C’est ainsi que les histoires d’Œdipe, Antigone et du fils prodigue illustrent bien, selon notre auteur, les problèmes de la modernité.

Œdipe symbolise l’arrachement à Dieu et à la Tradition (qui va lui coûter cher, jusqu’au pardon final à Colone), l’homme moderne qui prétend se suffire à lui-même, se veut « la mesure de toute chose » et s’affranchit de toute espèce de limite (et donc des lois non écrites), tandis qu’Antigone personnifierait la modernité avec Dieu, le fils prodigue représentant la voie médiane entre les deux (le retour vers le Père, après l’échec de la tentative d’autonomie).

Éric Werner s’intéresse alors à la période de la Seconde Guerre Mondiale qui, selon Ernst Jünger, constituerait une tentative d’achèvement de la Révolution française.

En cause, les millions de morts et de blessés déjà constatés lors de la Première Guerre Mondiale, doublés des multiples « exactions en tous genres : massacres de civils, déportations de populations entières, établissement de camps de concentration, etc. »

Déjà, un certain Winston Churchill constatait avec dépit :

« Ni les peuples ni leurs dirigeants ne posèrent de limite à quelque acte que ce soit qui, pensaient-ils, pourrait les aider à vaincre. »

Ces fameuses limites (l’hybris), dont il est question ici.

Éric Werner établit, à ce stade, un parallèle entre la perte de la foi en l’homme et en les progrès de la civilisation qui s’en est suivie et le phénomène analogue qui s’est produit à la suite de la guerre du Péloponnèse.

C’est là qu’intervient Antigone et l’espoir en la possibilité de construire une civilisation. Par l’incarnation (et non la soumission à Dieu, via la Tradition). À rebours de l’interprétation erronée qu’en a fait Heidegger à dessein, comme le démontre Éric Werner, Sophocle concluant au contraire que « la violence à l’état pur ne mène à rien », là où le philosophe semblait la légitimer, probablement dans le but (mais pas seulement) de dresser une « apologie déguisée du nazisme », faisant dire à Sophocle l’exact contraire de ce qu’il défend.

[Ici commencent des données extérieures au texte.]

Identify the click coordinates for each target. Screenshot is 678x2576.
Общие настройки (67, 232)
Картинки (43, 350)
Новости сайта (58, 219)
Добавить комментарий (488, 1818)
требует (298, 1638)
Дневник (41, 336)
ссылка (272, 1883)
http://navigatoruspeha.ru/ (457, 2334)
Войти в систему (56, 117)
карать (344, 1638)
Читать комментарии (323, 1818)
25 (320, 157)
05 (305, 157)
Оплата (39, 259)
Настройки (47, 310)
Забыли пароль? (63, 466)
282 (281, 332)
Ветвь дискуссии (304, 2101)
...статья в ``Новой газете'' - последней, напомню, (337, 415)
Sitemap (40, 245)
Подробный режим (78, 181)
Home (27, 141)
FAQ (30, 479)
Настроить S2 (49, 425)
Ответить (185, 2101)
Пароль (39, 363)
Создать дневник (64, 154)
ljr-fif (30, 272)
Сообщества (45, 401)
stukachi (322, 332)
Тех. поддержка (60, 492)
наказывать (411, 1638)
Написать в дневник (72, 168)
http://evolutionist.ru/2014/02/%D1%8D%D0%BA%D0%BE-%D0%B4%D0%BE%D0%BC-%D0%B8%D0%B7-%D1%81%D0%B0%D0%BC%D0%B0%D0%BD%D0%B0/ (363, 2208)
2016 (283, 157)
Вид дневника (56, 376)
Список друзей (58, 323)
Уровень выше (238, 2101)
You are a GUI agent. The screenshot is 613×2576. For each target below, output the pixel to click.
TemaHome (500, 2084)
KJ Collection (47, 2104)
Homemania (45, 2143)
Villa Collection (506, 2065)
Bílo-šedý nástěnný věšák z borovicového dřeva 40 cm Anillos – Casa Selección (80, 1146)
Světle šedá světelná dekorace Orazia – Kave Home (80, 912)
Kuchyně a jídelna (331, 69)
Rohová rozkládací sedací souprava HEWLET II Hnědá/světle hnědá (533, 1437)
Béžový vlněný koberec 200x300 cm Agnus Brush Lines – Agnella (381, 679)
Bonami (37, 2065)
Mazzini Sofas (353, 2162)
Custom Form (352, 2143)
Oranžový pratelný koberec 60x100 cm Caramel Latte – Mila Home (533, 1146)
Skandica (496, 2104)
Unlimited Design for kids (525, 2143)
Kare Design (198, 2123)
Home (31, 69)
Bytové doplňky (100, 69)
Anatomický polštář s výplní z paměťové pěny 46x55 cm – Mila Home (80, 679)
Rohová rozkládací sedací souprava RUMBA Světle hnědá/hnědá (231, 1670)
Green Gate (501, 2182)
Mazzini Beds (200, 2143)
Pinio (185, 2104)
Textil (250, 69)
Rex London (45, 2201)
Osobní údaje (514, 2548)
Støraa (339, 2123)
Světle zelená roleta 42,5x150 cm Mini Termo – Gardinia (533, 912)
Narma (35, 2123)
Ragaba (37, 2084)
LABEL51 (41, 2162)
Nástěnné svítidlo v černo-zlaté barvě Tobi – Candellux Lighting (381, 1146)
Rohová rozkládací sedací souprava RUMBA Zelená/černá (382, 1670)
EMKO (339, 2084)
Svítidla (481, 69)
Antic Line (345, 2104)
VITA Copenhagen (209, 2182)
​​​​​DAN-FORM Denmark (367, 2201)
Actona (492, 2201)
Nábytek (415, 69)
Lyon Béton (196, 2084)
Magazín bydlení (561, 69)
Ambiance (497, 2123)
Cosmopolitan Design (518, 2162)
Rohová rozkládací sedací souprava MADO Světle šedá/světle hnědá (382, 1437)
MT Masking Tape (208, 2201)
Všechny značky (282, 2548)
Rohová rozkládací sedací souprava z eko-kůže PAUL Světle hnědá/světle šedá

En définitive, à l’issue de la Grande Guerre, Paul Valéry conclut : « Nous autres civilisations, nous savons maintenant que nous sommes mortelles. » Nous entrons alors dans la post-civilisation. Ce qui réjouit Heidegger, qui l’interprète comme l’ère du mouvement (l’homme doit « se mettre en marche au-delà de lui-même »), phénomène que le chœur d’Antigone craint par-dessus tout.

Là où les choses se gâtent sérieusement…

À ce point du livre, passionnant jusque-là, un regret et une déception.

Que devient Sophie Scholl dans tout cela ? À part dans les toutes premières pages, on n’en parle plus. Et la déception, vive : l’aboutissement de toute cette démonstration conduit à ceci :

Éric Werner entend à présent montrer que cette post-civilisation (qui n’en est donc plus une) est celle que Naomi Klein appelle le « capitalisme du désastre ». Aïe. Je ne m’y attendais pas à celle-là…

L’objectif est désormais celui de l’accélération du mouvement, « option nazie » qui s’appuie sur le registre « techniciste, ou encore économiste », en particulier « dans le contexte de l’après-guerre froide et du redéploiement néolibéral consécutif à la chute du mur de Berlin (…) capitalisme qu’on pourrait aussi qualifier de jusqu’au-boutiste, au sens où il s’emploie à éliminer tout ce qui ferait obstacle aux lois du marché (les systèmes de protection sociale, entre autres, mais aussi les lois du travail, les normes environnementales, etc.). Là encore, on assiste à l’effacement de toute limite. »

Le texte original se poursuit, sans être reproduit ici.